Pek çok İstanbullu yapar, ben bir örnek üzerinde anlatayım. Diyelim ki Rumelihisarüstü'nde Boğaziçi Üniversitesi'ne gideceksiniz. Buraya Eminönü, Taksim ve Şişli'den otobüsler gider. Bu üç güzergahtan gelen otobüslerin güzergahı Zincirlikuyu'da birleşir. Dolayısıyla siz ne yaprsınız ne yapıp her hangi bir otobüsle Zincirlikuyu veya ondan sonraki duraklara gelmeye çalışırsınız. Çünkü burada arzu ettiğiniz otobüsü bulma ihtimaliniz daha yüksektir. İşte bu şartlar size ihtimal hesapları mantığıyla yaşamayı mecbur kılar. Bu, kolay kolay bir şehirde olmaz. Hangi yolları kullanırsanız en kısa zamanda hedefinize varma ihtimali yüksektir? Bu yaşama tarzı bence en önemli kazanımlardan biridir. Bu durum aklınızdan çıkmayacak komik hatırları da sizin hafızanıza kazıyor. Bir gün Mecidiyeköy'den Boğaziçi Üniversitesine gideceğim. Zincirlikuyu'ya gidip oradan daha çok otobüs bulma ihtimalim olur diye otobüs beklmeye başladım. Duraktaki diğer yolculara da dedim ki "Zincirlikuyu'dan geçen bir otobüs gelince bana söyler misiniz?" Az sonra bir beyefendi tuttu kolumdan "şu otobüs Zincirlikuyu'dan geçiyor" dedi ve beni otobüse bindirdi. Bindirdikten sonra da şoföre ve yolculara tembih etti, "Ne olur bu görme özürlü kardşeimizi Zincirlikuyu'da indiriverin." Ben içimden acayip müteşekkir oldum. Orada birine sordum, "Bu otobüs esasen nereye gidiyor?" Duyduklarıma inanamadım, tam da benim istediğim yere Boğaziçi Üniversitesi'ne gidiyormuş. Zincirlikuyu'ya vardık kapı açıldı, bir yandan yolcu iniyor, bir yandan da şoför ve yolcular beni aşağı indiriyor."Hafız, senin istediğin yere geldik." "Ben inmeyecektim, asıl bineceğim otobüs buydu" falan dememi kimse duymadı tabi. Epey bekledikten sonra başka bir otobüs geldi ve binip okula gittim.

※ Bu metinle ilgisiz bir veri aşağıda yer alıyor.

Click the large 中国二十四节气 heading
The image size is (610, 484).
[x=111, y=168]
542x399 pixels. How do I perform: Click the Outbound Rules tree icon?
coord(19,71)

İhtimalli hayat sadece güzergahlarla ilgili değil, ulaşım yöntemleriyle de ilgilidir. Bir yere kara, deniz, demir yollarından biriyle gidebildiğiniz gibi bazı güzergahlara taksiyle daha ucuza bile gidebilirsiniz. Bazen bunlardan bir kombinasyon yaparsınız. Bir arkadaşımız özel araçla 90 dakikada gittiği yere böyle bir kombinasyonla daha ucuza 45 dakikada gidip geliyordu. Anadolu yakasından kendi aracıyla köprü trafiğine takılıyor, benzini, mazotu, köprü parası derken toplu ulaşımdan çok daha fazla masraf eidyordu. Halbuki Üsküdar sahile, oradan motorla, oradan da tramvayla daha ucuza ve çabuk gideceği yere varabiliyordu. Benim en çok beğendiğim yöntemlerden biri de bir kaç kişinin birleşerek taksi tutmasıdır. Bu, bazen beleidye otobüsünden daha ucuza gelir. Bu alternatifler en çok özürlülerin işine yarar. Çünkü şehir içi ulaşımı bize ücretsizdir, o yüzden de bütün alternatifleri rahat rahat kullanırız.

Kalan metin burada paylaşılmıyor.